Si la semaine précédente ils étaient restés plutôt à la maison, excepté une journée de courses, cette semaine était l’opposée. Les enfants n’ayant plus de classes en distanciel, ils pouvaient bouger tous ensemble et profiter de Fouras et des alentours.
Une des premières choses à faire fut la traditionnelle visite de l’aquarium de La Rochelle. Pour éviter d’être trop habitués, Paul et Julien avaient tacitement décidé d’alterner cette visite avec celle du zoo de la Palmyre. Le parc animalier, installé au cœur d’une pinède de 18 hectares, était plus souvent fait l’été, quand tous les animaux étaient sortis.
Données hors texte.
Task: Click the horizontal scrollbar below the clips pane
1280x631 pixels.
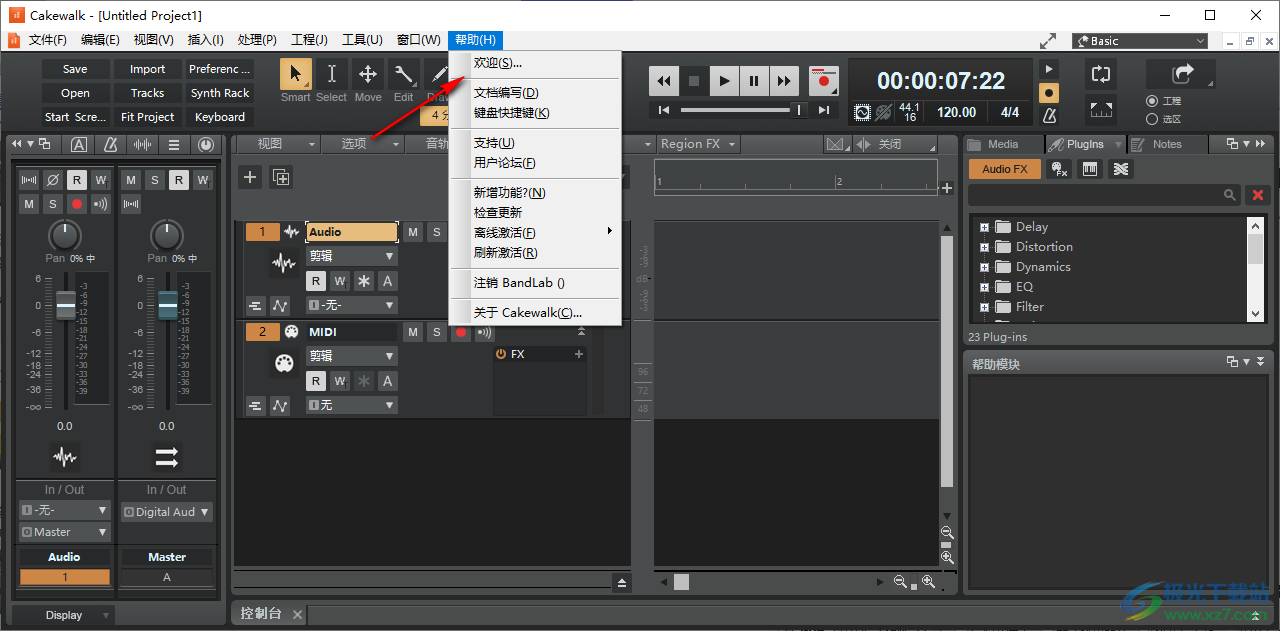Action: [x=683, y=581]
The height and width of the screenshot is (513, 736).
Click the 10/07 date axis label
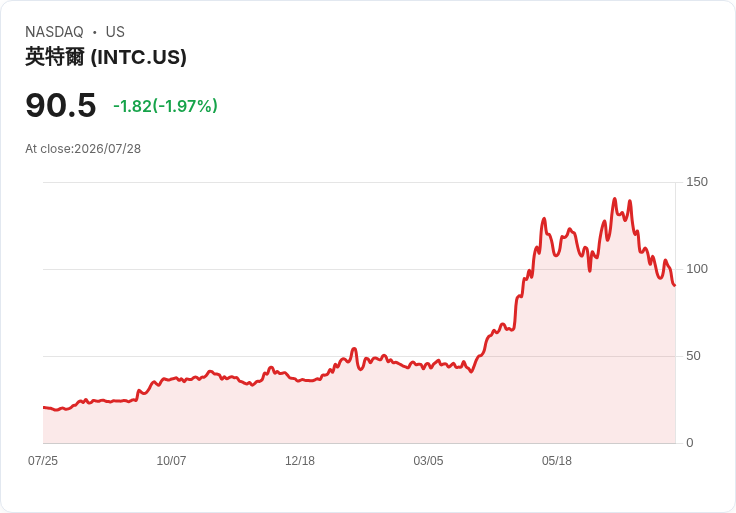click(x=171, y=460)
De préférence en semaine, pour éviter un peu la foule qui se pressait dans ce haut-lieu du tourisme charentais.
Auparavant, ils s’étaient attablés à une table du restaurant Là-Haut. Surplombant la serre tropicale de l’Aquarium La Rochelle, la brasserie offrait, depuis la salle comme depuis la terrasse, une vue imprenable sur les emblématiques tours de la ville. Avec ses vastes baies vitrées, ses espaces ouverts et sa terrasse baignée de soleil, l’ambiance y était chaleureuse et baignée de lumière. Enfin si – bien évidemment – il ne pleuvait pas comme c’était le cas ce jour-là.
De ce fait, les deux petites heures à se balader et faire du voyeurisme poissonnier étaient idéales pour digérer tranquillement tout en papotant de choses et d’autres. Les frangins avaient laissé tomber le survivalisme pour parler politique. Ce qui était au fond limite plus inquiétant encore. Les derniers sondages étaient encore pires que les précédents à leurs yeux. Et, comme à chaque fois qu’une élection nationale avait lieu, des faits divers prenaient des ampleurs disproportionnées. Il s’agissait cette fois de la mort d’un jeune pendant une tentative de braquage. Le bijoutier, attaqué pour la quatrième fois et dont la fois précédente l’avait amené aux portes de l’AVC, avait tiré à balles réelles et à bout portant sur le gamin de 14 ans qui le braquait avec sa réplique d’Airsoft. Depuis quelques jours, la moitié de la ville applaudissait et célébrait la mort de cette caillera, pendant que l’autre moitié les empêchait de dormir au son des feux d’artifice, tirs de mortiers et rap autotuné.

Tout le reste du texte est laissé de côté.